Crawler exposes two events - NewPageFetched and WorkComplete:

    //fired when a valid page not in cache is downloaded    
    crawler.NewPageFetched += (page) {
        //do something with the fetched page
    };
    //fired when the crawler has no more pages left to fetch
    crawler.WorkComplete += () {
        //shut down the application, or forward to the GUI, or whatever
    };

If you want to persist the fetched pages, a very rudimental file system backed storage option is available, via the Persister class:

    Persister persister = new Persister(targetDirectory, startingURL);
    crawler.NewPageFetched += (page) {
        persister.save(page);
    };

Persister will save the page, in a subdirectory of targetDirectory named after startingURL.Authority, as two files: one file, with filename page.Hash + ".link", contains the page's absolute URI and the other, with filename page.Hash, contains the page itself in full.

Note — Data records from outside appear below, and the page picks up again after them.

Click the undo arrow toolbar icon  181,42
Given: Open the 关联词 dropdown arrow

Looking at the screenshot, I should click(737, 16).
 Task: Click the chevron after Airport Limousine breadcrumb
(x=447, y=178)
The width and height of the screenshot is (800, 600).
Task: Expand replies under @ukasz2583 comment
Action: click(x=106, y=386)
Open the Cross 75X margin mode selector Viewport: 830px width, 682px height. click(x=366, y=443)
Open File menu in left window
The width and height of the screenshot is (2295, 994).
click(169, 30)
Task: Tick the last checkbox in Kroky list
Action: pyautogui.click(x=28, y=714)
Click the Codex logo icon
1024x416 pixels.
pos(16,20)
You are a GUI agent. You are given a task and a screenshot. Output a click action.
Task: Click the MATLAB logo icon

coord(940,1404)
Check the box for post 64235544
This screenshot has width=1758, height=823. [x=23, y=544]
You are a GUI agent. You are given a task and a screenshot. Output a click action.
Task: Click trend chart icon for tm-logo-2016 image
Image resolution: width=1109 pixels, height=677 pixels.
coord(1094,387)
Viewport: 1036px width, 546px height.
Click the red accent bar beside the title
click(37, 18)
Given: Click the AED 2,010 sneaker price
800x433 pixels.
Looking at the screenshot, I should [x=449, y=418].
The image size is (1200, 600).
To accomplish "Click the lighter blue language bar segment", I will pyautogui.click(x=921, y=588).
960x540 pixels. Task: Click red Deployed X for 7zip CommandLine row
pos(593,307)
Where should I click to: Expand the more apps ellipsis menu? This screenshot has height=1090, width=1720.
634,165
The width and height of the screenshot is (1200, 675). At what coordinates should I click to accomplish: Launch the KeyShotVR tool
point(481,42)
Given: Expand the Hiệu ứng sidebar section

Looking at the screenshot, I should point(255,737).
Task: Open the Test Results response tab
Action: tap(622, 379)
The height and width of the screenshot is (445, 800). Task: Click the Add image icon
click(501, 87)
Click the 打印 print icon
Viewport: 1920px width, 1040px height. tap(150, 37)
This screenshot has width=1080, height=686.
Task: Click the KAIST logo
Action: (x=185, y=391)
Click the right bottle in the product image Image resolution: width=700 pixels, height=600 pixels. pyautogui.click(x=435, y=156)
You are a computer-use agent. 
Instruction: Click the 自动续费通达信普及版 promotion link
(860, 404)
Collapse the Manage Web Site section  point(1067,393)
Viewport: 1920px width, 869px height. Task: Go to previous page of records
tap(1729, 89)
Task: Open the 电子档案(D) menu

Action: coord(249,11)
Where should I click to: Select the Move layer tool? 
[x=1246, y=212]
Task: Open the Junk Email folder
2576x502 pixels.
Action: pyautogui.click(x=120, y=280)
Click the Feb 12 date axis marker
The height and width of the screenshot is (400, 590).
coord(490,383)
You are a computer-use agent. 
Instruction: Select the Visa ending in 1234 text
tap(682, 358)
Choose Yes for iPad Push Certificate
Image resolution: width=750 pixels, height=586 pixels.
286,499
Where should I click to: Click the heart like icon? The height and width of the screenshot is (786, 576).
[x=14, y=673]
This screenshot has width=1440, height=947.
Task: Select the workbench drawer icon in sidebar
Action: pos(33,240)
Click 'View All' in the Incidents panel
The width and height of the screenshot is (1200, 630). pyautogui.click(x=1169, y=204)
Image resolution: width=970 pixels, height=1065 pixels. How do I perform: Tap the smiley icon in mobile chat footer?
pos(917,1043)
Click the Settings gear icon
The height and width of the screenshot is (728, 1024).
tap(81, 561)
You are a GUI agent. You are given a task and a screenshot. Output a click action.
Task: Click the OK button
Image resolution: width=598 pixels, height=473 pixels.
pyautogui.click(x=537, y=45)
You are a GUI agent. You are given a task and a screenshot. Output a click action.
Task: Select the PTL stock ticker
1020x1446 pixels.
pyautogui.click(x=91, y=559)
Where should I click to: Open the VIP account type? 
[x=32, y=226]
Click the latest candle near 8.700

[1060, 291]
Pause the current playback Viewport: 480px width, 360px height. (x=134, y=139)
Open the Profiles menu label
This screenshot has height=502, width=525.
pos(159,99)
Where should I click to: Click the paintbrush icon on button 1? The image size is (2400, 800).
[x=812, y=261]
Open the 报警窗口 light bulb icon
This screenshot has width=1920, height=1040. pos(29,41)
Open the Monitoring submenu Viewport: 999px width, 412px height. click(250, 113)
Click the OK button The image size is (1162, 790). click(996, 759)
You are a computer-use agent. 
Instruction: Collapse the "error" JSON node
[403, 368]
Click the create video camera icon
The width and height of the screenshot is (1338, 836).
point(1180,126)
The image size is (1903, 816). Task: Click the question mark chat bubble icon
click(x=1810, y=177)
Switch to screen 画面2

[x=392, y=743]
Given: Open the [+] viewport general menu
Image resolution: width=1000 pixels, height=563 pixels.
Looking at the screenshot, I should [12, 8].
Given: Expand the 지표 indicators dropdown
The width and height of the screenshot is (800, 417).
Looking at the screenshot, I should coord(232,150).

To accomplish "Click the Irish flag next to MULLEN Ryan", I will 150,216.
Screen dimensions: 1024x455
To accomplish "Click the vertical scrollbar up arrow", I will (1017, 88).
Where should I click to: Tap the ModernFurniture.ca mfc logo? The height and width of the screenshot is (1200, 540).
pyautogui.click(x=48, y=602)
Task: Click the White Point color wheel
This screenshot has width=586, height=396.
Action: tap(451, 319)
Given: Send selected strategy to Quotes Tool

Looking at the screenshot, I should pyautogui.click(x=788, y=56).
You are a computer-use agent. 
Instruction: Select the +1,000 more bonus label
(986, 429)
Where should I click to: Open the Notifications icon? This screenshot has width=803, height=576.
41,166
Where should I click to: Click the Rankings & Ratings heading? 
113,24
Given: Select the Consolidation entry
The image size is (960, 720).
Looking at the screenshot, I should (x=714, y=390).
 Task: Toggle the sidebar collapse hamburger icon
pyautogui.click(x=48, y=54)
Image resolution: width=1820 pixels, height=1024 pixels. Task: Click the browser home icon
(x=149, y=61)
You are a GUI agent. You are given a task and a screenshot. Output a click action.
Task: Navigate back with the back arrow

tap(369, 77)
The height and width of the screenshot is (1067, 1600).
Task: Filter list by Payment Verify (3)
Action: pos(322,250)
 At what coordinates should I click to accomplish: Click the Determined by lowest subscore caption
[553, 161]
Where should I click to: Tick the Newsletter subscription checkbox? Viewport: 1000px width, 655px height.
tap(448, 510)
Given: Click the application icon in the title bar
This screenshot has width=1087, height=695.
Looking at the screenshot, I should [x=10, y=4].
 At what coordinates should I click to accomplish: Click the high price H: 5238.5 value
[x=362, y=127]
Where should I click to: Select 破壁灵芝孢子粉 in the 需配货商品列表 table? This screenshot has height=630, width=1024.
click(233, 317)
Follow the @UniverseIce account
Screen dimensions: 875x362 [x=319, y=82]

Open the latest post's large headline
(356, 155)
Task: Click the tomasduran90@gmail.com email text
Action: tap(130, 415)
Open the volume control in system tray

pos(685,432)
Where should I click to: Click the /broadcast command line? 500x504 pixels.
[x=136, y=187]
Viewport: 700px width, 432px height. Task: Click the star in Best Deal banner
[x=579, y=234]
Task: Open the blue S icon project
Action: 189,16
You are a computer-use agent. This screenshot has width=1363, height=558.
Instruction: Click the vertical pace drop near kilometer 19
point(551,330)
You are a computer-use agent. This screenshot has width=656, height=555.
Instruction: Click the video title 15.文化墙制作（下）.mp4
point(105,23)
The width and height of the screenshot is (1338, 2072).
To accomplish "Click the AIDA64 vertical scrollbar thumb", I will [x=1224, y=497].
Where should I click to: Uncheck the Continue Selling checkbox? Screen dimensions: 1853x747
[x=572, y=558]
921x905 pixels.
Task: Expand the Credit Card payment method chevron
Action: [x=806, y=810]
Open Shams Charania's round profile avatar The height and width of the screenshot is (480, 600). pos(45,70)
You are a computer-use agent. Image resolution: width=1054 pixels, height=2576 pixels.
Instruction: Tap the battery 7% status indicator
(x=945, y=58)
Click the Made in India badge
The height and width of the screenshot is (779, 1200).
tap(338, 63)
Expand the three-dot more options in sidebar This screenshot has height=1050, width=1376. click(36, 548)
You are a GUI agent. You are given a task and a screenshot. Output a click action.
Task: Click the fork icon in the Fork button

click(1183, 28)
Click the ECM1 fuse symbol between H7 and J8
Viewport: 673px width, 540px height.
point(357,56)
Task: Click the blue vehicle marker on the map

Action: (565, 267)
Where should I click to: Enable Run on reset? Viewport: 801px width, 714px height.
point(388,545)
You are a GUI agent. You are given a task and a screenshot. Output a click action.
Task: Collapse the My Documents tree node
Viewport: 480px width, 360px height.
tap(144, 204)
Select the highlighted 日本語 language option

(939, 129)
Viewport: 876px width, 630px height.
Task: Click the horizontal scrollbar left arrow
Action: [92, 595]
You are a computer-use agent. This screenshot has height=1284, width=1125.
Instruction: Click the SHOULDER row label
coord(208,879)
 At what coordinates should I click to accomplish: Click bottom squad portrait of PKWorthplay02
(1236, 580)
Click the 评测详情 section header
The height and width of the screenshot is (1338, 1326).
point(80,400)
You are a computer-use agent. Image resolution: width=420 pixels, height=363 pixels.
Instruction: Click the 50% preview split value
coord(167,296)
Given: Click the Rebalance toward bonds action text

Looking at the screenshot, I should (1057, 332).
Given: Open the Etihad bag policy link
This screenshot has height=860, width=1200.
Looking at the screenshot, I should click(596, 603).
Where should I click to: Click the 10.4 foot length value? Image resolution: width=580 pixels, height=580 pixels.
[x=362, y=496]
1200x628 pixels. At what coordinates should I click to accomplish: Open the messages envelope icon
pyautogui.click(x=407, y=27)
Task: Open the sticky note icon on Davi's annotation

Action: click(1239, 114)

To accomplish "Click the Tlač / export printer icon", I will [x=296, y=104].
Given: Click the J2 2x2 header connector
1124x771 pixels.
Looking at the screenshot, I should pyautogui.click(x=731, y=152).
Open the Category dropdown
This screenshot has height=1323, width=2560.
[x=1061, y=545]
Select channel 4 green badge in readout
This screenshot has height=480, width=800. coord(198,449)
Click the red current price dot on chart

There is an example console application on Tenteikura.Example.

TO DO

There's an hard dependency between Cache and Persister at the moment: Cache expects pages from the targetDirectory + startingUri.Authority path to be in the same format as the ones saved from Persister, while the loading strategy should be injected (and ideally provided by Persister itself).

Persister should use a more effective storage strategy - maybe backed by a RDMS or a documental storage.

The pages are fetched in random order, so there is no traversal priority strategy of any kind.